GIVEN INFORMATION:
=====
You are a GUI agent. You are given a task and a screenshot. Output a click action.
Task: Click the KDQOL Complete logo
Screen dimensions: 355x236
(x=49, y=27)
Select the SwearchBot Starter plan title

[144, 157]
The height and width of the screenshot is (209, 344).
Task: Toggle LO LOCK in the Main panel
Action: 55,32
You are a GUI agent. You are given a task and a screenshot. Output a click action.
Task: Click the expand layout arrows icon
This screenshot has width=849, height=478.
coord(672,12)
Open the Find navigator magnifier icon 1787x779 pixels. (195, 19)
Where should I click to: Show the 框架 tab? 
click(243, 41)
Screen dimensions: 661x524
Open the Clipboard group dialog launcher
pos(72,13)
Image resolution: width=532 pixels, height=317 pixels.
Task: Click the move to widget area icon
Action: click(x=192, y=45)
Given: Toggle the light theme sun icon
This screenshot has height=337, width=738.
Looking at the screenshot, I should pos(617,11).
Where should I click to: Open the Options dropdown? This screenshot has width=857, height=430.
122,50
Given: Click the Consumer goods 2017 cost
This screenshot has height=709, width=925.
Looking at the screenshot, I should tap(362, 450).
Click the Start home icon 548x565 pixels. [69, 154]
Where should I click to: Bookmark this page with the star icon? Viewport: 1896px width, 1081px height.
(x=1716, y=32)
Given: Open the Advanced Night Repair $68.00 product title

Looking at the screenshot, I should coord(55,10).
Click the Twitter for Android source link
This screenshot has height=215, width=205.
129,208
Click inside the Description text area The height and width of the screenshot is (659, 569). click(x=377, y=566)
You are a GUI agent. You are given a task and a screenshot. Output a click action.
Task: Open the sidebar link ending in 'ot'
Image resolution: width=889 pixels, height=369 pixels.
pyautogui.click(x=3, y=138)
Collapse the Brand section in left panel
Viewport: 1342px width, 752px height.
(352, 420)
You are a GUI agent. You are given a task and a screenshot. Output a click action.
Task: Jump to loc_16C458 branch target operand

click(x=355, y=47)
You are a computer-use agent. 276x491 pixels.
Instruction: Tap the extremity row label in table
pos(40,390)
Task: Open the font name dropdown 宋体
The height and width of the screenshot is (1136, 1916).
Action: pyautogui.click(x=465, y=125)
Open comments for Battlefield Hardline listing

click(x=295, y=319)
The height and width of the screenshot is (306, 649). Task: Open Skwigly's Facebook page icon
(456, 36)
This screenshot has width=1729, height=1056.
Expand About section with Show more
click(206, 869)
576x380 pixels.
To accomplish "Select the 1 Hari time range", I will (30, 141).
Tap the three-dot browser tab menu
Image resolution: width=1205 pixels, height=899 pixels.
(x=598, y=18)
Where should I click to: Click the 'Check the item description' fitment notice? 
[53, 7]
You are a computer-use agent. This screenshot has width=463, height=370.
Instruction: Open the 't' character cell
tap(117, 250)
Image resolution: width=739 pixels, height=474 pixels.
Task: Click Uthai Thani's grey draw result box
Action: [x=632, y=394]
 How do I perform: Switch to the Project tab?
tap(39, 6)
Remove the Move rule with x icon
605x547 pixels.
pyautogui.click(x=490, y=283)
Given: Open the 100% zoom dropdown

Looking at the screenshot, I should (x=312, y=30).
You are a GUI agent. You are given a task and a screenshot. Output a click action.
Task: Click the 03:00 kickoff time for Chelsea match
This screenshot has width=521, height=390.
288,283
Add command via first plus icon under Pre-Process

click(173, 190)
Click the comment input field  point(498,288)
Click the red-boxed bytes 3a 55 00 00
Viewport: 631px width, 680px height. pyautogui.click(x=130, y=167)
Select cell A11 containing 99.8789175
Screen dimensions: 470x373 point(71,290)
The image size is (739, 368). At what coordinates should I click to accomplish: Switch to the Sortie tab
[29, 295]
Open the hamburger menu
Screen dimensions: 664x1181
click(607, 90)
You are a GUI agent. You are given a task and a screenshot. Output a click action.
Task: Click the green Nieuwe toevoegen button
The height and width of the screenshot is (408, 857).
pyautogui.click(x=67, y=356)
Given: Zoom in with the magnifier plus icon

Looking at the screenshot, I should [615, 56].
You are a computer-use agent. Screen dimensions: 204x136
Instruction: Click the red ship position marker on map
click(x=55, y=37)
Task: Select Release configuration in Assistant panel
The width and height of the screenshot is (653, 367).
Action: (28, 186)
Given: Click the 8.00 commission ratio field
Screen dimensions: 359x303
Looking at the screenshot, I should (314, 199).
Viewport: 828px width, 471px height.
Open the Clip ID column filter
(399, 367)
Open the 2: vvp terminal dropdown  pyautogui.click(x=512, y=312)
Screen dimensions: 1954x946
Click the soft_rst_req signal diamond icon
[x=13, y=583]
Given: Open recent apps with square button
=====
WORK REQUIRED: Reproduce all of the material above verbatim, line for line, with no changes.

WORKED SOLUTION:
You are a GUI agent. You are given a task and a screenshot. Output a click action.
Task: Click the KDQOL Complete logo
Screen dimensions: 355x236
(x=49, y=27)
Select the SwearchBot Starter plan title

[144, 157]
The height and width of the screenshot is (209, 344).
Task: Toggle LO LOCK in the Main panel
Action: 55,32
You are a GUI agent. You are given a task and a screenshot. Output a click action.
Task: Click the expand layout arrows icon
This screenshot has width=849, height=478.
coord(672,12)
Open the Find navigator magnifier icon 1787x779 pixels. (195, 19)
Where should I click to: Show the 框架 tab? 
click(243, 41)
Screen dimensions: 661x524
Open the Clipboard group dialog launcher
pos(72,13)
Image resolution: width=532 pixels, height=317 pixels.
Task: Click the move to widget area icon
Action: click(x=192, y=45)
Given: Toggle the light theme sun icon
This screenshot has height=337, width=738.
Looking at the screenshot, I should pos(617,11).
Where should I click to: Open the Options dropdown? This screenshot has width=857, height=430.
122,50
Given: Click the Consumer goods 2017 cost
This screenshot has height=709, width=925.
Looking at the screenshot, I should tap(362, 450).
Click the Start home icon 548x565 pixels. [69, 154]
Where should I click to: Bookmark this page with the star icon? Viewport: 1896px width, 1081px height.
(x=1716, y=32)
Given: Open the Advanced Night Repair $68.00 product title

Looking at the screenshot, I should coord(55,10).
Click the Twitter for Android source link
This screenshot has height=215, width=205.
129,208
Click inside the Description text area The height and width of the screenshot is (659, 569). click(x=377, y=566)
You are a GUI agent. You are given a task and a screenshot. Output a click action.
Task: Open the sidebar link ending in 'ot'
Image resolution: width=889 pixels, height=369 pixels.
pyautogui.click(x=3, y=138)
Collapse the Brand section in left panel
Viewport: 1342px width, 752px height.
(352, 420)
You are a GUI agent. You are given a task and a screenshot. Output a click action.
Task: Jump to loc_16C458 branch target operand

click(x=355, y=47)
You are a computer-use agent. 276x491 pixels.
Instruction: Tap the extremity row label in table
pos(40,390)
Task: Open the font name dropdown 宋体
The height and width of the screenshot is (1136, 1916).
Action: pyautogui.click(x=465, y=125)
Open comments for Battlefield Hardline listing

click(x=295, y=319)
The height and width of the screenshot is (306, 649). Task: Open Skwigly's Facebook page icon
(456, 36)
This screenshot has width=1729, height=1056.
Expand About section with Show more
click(206, 869)
576x380 pixels.
To accomplish "Select the 1 Hari time range", I will (30, 141).
Tap the three-dot browser tab menu
Image resolution: width=1205 pixels, height=899 pixels.
(x=598, y=18)
Where should I click to: Click the 'Check the item description' fitment notice? 
[53, 7]
You are a computer-use agent. This screenshot has width=463, height=370.
Instruction: Open the 't' character cell
tap(117, 250)
Image resolution: width=739 pixels, height=474 pixels.
Task: Click Uthai Thani's grey draw result box
Action: [x=632, y=394]
 How do I perform: Switch to the Project tab?
tap(39, 6)
Remove the Move rule with x icon
605x547 pixels.
pyautogui.click(x=490, y=283)
Given: Open the 100% zoom dropdown

Looking at the screenshot, I should (x=312, y=30).
You are a GUI agent. You are given a task and a screenshot. Output a click action.
Task: Click the 03:00 kickoff time for Chelsea match
This screenshot has width=521, height=390.
288,283
Add command via first plus icon under Pre-Process

click(173, 190)
Click the comment input field  point(498,288)
Click the red-boxed bytes 3a 55 00 00
Viewport: 631px width, 680px height. pyautogui.click(x=130, y=167)
Select cell A11 containing 99.8789175
Screen dimensions: 470x373 point(71,290)
The image size is (739, 368). At what coordinates should I click to accomplish: Switch to the Sortie tab
[29, 295]
Open the hamburger menu
Screen dimensions: 664x1181
click(607, 90)
You are a GUI agent. You are given a task and a screenshot. Output a click action.
Task: Click the green Nieuwe toevoegen button
The height and width of the screenshot is (408, 857).
pyautogui.click(x=67, y=356)
Given: Zoom in with the magnifier plus icon

Looking at the screenshot, I should [615, 56].
You are a computer-use agent. Screen dimensions: 204x136
Instruction: Click the red ship position marker on map
click(x=55, y=37)
Task: Select Release configuration in Assistant panel
The width and height of the screenshot is (653, 367).
Action: (28, 186)
Given: Click the 8.00 commission ratio field
Screen dimensions: 359x303
Looking at the screenshot, I should (314, 199).
Viewport: 828px width, 471px height.
Open the Clip ID column filter
(399, 367)
Open the 2: vvp terminal dropdown  pyautogui.click(x=512, y=312)
Screen dimensions: 1954x946
Click the soft_rst_req signal diamond icon
[x=13, y=583]
Given: Open recent apps with square button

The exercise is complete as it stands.